Can you copy the entries verbatim, from the first line through the line containing "Action: [x=1325, y=43]", with that line included?

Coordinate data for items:
↓↓↓

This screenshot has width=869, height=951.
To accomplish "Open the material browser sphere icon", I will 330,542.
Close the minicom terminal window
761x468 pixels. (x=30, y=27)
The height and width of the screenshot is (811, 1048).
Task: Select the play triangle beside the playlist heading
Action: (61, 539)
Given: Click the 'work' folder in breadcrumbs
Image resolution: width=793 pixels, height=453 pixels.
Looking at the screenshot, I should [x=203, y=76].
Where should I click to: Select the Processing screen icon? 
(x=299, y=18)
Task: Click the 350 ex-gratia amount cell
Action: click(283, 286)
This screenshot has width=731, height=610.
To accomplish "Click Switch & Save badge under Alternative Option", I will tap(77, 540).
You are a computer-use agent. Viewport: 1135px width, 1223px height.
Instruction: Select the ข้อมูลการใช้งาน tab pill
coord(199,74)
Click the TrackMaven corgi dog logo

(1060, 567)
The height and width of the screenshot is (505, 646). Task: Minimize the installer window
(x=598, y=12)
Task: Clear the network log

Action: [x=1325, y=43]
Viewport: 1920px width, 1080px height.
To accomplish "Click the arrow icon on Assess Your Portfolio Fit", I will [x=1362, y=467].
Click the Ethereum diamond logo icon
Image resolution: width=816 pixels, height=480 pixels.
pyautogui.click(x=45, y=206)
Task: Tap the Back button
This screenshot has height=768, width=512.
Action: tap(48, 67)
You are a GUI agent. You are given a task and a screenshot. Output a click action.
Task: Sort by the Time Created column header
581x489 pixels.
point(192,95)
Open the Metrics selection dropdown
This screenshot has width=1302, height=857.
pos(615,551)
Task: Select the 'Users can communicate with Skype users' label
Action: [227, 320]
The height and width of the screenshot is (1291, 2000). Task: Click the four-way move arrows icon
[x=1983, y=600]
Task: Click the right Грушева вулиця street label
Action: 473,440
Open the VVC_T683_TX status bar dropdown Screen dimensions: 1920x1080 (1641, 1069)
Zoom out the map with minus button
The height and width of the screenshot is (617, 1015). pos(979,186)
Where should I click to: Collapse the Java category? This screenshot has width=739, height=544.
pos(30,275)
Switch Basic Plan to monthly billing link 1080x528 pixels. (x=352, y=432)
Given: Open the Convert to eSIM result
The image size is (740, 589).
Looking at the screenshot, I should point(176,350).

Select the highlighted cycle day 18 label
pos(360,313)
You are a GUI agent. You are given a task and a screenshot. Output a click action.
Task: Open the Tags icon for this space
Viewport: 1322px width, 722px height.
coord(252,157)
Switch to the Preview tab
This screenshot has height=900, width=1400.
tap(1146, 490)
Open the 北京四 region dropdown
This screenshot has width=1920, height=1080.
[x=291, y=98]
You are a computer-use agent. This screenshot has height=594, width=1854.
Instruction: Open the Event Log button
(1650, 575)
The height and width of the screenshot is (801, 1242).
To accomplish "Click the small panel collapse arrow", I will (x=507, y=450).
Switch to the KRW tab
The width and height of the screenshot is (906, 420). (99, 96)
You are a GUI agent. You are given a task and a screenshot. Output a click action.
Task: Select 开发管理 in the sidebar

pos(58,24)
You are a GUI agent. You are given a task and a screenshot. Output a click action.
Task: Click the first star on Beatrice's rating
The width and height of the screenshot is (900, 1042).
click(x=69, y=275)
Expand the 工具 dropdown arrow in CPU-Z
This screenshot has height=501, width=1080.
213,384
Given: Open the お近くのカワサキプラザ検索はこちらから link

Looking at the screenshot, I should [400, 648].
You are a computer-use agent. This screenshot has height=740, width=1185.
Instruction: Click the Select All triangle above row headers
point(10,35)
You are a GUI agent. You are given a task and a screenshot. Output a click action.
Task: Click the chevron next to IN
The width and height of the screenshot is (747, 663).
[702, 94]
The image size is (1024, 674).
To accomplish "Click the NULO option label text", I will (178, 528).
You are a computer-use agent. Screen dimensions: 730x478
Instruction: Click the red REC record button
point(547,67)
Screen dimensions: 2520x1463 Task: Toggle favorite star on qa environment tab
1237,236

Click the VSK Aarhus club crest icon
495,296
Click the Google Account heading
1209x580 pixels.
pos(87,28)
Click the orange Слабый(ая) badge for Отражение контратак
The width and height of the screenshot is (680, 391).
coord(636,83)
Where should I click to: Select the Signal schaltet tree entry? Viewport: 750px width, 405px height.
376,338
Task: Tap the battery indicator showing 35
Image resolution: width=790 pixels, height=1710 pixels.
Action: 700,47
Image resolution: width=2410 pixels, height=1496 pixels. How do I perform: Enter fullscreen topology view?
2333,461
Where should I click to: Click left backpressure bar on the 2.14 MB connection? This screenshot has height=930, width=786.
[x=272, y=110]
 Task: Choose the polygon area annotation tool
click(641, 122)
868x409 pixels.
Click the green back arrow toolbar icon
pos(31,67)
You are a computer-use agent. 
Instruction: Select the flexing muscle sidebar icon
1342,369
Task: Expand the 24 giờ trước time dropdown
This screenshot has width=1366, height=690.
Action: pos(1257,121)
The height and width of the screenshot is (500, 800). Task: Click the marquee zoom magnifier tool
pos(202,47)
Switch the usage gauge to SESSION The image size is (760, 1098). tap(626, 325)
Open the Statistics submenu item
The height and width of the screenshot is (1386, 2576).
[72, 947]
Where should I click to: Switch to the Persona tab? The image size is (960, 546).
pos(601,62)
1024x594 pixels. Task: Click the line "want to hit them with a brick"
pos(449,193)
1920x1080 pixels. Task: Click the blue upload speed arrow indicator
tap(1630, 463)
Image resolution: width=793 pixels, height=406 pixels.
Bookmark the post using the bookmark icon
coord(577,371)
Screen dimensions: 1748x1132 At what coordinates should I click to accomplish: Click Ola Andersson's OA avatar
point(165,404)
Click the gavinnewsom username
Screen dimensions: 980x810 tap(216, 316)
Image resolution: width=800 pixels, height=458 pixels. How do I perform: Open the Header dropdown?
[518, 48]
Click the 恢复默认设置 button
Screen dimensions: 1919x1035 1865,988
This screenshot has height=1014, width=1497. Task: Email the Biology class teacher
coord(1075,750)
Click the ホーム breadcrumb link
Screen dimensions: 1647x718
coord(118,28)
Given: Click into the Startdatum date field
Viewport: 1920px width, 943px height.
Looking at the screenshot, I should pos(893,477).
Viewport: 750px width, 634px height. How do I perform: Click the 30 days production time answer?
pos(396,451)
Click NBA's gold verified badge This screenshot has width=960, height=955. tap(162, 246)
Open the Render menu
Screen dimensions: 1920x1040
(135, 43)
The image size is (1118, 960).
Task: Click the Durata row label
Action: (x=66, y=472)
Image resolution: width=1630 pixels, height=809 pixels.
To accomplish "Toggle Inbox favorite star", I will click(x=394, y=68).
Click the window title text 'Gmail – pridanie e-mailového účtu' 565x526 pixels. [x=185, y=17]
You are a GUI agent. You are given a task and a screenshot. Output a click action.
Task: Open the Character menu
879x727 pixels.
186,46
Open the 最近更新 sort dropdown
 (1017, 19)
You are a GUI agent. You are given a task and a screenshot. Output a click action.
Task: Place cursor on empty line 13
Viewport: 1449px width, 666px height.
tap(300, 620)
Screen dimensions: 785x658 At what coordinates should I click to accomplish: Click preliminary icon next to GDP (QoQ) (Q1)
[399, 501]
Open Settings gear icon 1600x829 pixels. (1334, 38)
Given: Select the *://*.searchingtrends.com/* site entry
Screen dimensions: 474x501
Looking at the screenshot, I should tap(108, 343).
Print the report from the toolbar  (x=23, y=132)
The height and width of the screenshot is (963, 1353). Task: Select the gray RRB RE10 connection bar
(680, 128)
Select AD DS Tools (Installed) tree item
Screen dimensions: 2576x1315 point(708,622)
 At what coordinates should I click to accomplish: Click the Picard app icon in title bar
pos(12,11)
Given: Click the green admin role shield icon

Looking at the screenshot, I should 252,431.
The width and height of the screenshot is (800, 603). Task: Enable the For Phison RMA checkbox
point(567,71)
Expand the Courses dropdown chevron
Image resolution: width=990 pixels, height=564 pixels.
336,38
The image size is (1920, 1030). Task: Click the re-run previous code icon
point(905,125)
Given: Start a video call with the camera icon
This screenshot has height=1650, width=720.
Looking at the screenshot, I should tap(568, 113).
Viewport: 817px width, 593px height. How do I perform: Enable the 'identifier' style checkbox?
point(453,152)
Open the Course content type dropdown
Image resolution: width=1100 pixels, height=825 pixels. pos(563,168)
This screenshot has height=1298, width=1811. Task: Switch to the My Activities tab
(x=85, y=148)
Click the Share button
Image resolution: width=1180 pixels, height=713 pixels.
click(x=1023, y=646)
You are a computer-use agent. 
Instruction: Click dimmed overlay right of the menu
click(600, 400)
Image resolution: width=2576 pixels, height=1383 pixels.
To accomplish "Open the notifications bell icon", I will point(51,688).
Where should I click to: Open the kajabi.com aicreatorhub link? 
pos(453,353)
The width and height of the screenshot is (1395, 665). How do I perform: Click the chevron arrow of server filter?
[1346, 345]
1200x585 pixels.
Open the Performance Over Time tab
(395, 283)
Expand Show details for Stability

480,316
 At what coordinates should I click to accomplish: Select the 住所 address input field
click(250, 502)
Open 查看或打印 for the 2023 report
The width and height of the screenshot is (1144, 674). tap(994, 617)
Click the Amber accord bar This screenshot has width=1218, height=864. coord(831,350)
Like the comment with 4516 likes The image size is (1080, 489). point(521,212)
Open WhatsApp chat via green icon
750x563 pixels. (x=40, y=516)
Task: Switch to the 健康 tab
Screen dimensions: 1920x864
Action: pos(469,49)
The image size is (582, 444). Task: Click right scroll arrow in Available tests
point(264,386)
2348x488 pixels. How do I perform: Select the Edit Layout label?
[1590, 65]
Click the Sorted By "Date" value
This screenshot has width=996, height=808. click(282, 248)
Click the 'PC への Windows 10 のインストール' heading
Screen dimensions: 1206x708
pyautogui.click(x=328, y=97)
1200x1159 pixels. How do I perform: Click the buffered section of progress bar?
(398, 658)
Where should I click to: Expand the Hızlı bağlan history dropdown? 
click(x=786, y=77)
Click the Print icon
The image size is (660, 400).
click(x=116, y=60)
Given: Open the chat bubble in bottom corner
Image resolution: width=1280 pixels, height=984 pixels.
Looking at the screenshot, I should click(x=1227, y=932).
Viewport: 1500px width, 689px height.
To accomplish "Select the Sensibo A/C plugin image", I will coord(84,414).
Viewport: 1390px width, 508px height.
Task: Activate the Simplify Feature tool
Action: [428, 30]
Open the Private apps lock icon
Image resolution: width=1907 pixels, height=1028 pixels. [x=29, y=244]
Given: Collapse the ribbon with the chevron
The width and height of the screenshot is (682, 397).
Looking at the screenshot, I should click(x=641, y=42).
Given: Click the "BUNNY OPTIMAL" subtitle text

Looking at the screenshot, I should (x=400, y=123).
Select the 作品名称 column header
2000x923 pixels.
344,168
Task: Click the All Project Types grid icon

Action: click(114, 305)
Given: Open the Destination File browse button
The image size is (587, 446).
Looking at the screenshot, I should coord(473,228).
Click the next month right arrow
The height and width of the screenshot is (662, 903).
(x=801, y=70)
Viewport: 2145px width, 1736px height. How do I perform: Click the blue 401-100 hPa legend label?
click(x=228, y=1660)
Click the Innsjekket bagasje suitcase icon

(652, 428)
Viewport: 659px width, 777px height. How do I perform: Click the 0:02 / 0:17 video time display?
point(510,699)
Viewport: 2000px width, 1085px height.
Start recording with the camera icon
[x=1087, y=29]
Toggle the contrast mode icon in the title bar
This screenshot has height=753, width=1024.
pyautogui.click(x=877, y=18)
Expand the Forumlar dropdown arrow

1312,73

↑↑↑

Output of the task »
This screenshot has width=869, height=951.
To accomplish "Open the material browser sphere icon", I will 330,542.
Close the minicom terminal window
761x468 pixels. (x=30, y=27)
The height and width of the screenshot is (811, 1048).
Task: Select the play triangle beside the playlist heading
Action: (61, 539)
Given: Click the 'work' folder in breadcrumbs
Image resolution: width=793 pixels, height=453 pixels.
Looking at the screenshot, I should [x=203, y=76].
Where should I click to: Select the Processing screen icon? 
(x=299, y=18)
Task: Click the 350 ex-gratia amount cell
Action: click(283, 286)
This screenshot has width=731, height=610.
To accomplish "Click Switch & Save badge under Alternative Option", I will tap(77, 540).
You are a computer-use agent. Viewport: 1135px width, 1223px height.
Instruction: Select the ข้อมูลการใช้งาน tab pill
coord(199,74)
Click the TrackMaven corgi dog logo

(1060, 567)
The height and width of the screenshot is (505, 646). Task: Minimize the installer window
(x=598, y=12)
Task: Clear the network log

Action: [x=1325, y=43]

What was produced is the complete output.